Begin
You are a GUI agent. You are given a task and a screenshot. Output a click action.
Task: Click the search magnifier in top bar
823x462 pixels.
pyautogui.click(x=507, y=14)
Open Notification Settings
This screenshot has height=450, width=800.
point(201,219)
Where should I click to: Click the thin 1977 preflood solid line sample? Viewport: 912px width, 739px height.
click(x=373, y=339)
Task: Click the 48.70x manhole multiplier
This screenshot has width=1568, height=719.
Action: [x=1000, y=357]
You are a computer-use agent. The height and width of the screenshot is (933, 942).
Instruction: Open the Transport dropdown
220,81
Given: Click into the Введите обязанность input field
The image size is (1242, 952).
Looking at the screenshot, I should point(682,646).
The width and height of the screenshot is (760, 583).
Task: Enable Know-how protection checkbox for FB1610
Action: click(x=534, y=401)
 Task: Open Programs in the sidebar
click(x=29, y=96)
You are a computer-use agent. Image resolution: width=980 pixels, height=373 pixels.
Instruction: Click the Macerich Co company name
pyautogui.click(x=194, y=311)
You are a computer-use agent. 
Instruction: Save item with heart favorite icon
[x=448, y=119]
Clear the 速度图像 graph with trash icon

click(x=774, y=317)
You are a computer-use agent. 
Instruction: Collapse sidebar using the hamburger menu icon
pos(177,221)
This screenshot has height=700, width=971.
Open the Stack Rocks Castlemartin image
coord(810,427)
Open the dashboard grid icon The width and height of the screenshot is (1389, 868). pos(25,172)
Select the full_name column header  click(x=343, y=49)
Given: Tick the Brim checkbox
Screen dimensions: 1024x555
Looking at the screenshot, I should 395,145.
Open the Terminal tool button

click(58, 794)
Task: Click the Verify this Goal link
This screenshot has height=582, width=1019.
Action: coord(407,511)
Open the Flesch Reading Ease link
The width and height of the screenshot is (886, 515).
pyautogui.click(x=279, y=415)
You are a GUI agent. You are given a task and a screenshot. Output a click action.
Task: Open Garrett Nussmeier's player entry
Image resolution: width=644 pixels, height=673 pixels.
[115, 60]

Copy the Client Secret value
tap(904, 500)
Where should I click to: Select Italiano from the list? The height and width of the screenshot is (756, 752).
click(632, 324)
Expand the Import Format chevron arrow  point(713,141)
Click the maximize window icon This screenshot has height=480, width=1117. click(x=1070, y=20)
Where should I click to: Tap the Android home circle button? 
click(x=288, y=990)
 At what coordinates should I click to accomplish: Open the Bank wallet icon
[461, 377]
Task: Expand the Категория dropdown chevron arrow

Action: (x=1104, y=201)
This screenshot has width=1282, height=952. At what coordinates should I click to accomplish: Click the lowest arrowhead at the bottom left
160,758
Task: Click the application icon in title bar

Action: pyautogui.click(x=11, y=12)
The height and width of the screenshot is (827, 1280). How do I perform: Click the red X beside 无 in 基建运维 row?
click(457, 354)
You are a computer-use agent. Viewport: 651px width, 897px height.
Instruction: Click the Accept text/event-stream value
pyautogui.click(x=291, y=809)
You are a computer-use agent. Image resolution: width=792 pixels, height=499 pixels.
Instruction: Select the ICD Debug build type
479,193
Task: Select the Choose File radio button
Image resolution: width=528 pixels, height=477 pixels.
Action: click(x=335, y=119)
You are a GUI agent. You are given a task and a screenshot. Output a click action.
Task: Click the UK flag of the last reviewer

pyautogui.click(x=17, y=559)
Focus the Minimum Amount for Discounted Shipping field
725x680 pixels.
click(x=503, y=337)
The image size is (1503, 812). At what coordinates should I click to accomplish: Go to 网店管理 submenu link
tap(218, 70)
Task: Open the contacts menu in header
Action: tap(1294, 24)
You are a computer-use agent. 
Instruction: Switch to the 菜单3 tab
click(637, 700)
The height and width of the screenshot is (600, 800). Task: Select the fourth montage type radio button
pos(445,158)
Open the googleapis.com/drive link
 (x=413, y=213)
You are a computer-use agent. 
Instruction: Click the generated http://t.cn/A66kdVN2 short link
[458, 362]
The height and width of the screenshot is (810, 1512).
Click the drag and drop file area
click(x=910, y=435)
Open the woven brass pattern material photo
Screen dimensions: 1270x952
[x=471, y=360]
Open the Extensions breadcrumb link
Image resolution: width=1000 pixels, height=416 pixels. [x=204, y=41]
End
Prompt >> Copy out every row above word for word, keeping each line as it is.

Complete response >>
You are a GUI agent. You are given a task and a screenshot. Output a click action.
Task: Click the search magnifier in top bar
823x462 pixels.
pyautogui.click(x=507, y=14)
Open Notification Settings
This screenshot has height=450, width=800.
point(201,219)
Where should I click to: Click the thin 1977 preflood solid line sample? Viewport: 912px width, 739px height.
click(x=373, y=339)
Task: Click the 48.70x manhole multiplier
This screenshot has width=1568, height=719.
Action: [x=1000, y=357]
You are a computer-use agent. The height and width of the screenshot is (933, 942).
Instruction: Open the Transport dropdown
220,81
Given: Click into the Введите обязанность input field
The image size is (1242, 952).
Looking at the screenshot, I should point(682,646).
The width and height of the screenshot is (760, 583).
Task: Enable Know-how protection checkbox for FB1610
Action: click(x=534, y=401)
 Task: Open Programs in the sidebar
click(x=29, y=96)
You are a computer-use agent. Image resolution: width=980 pixels, height=373 pixels.
Instruction: Click the Macerich Co company name
pyautogui.click(x=194, y=311)
You are a computer-use agent. 
Instruction: Save item with heart favorite icon
[x=448, y=119]
Clear the 速度图像 graph with trash icon

click(x=774, y=317)
You are a computer-use agent. 
Instruction: Collapse sidebar using the hamburger menu icon
pos(177,221)
This screenshot has height=700, width=971.
Open the Stack Rocks Castlemartin image
coord(810,427)
Open the dashboard grid icon The width and height of the screenshot is (1389, 868). pos(25,172)
Select the full_name column header  click(x=343, y=49)
Given: Tick the Brim checkbox
Screen dimensions: 1024x555
Looking at the screenshot, I should 395,145.
Open the Terminal tool button

click(58, 794)
Task: Click the Verify this Goal link
This screenshot has height=582, width=1019.
Action: coord(407,511)
Open the Flesch Reading Ease link
The width and height of the screenshot is (886, 515).
pyautogui.click(x=279, y=415)
You are a GUI agent. You are given a task and a screenshot. Output a click action.
Task: Open Garrett Nussmeier's player entry
Image resolution: width=644 pixels, height=673 pixels.
[115, 60]

Copy the Client Secret value
tap(904, 500)
Where should I click to: Select Italiano from the list? The height and width of the screenshot is (756, 752).
click(632, 324)
Expand the Import Format chevron arrow  point(713,141)
Click the maximize window icon This screenshot has height=480, width=1117. click(x=1070, y=20)
Where should I click to: Tap the Android home circle button? 
click(x=288, y=990)
 At what coordinates should I click to accomplish: Open the Bank wallet icon
[461, 377]
Task: Expand the Категория dropdown chevron arrow

Action: (x=1104, y=201)
This screenshot has width=1282, height=952. At what coordinates should I click to accomplish: Click the lowest arrowhead at the bottom left
160,758
Task: Click the application icon in title bar

Action: pyautogui.click(x=11, y=12)
The height and width of the screenshot is (827, 1280). How do I perform: Click the red X beside 无 in 基建运维 row?
click(457, 354)
You are a computer-use agent. Viewport: 651px width, 897px height.
Instruction: Click the Accept text/event-stream value
pyautogui.click(x=291, y=809)
You are a computer-use agent. Image resolution: width=792 pixels, height=499 pixels.
Instruction: Select the ICD Debug build type
479,193
Task: Select the Choose File radio button
Image resolution: width=528 pixels, height=477 pixels.
Action: click(x=335, y=119)
You are a GUI agent. You are given a task and a screenshot. Output a click action.
Task: Click the UK flag of the last reviewer

pyautogui.click(x=17, y=559)
Focus the Minimum Amount for Discounted Shipping field
725x680 pixels.
click(x=503, y=337)
The image size is (1503, 812). At what coordinates should I click to accomplish: Go to 网店管理 submenu link
tap(218, 70)
Task: Open the contacts menu in header
Action: tap(1294, 24)
You are a computer-use agent. 
Instruction: Switch to the 菜单3 tab
click(637, 700)
The height and width of the screenshot is (600, 800). Task: Select the fourth montage type radio button
pos(445,158)
Open the googleapis.com/drive link
 (x=413, y=213)
You are a computer-use agent. 
Instruction: Click the generated http://t.cn/A66kdVN2 short link
[458, 362]
The height and width of the screenshot is (810, 1512).
Click the drag and drop file area
click(x=910, y=435)
Open the woven brass pattern material photo
Screen dimensions: 1270x952
[x=471, y=360]
Open the Extensions breadcrumb link
Image resolution: width=1000 pixels, height=416 pixels. [x=204, y=41]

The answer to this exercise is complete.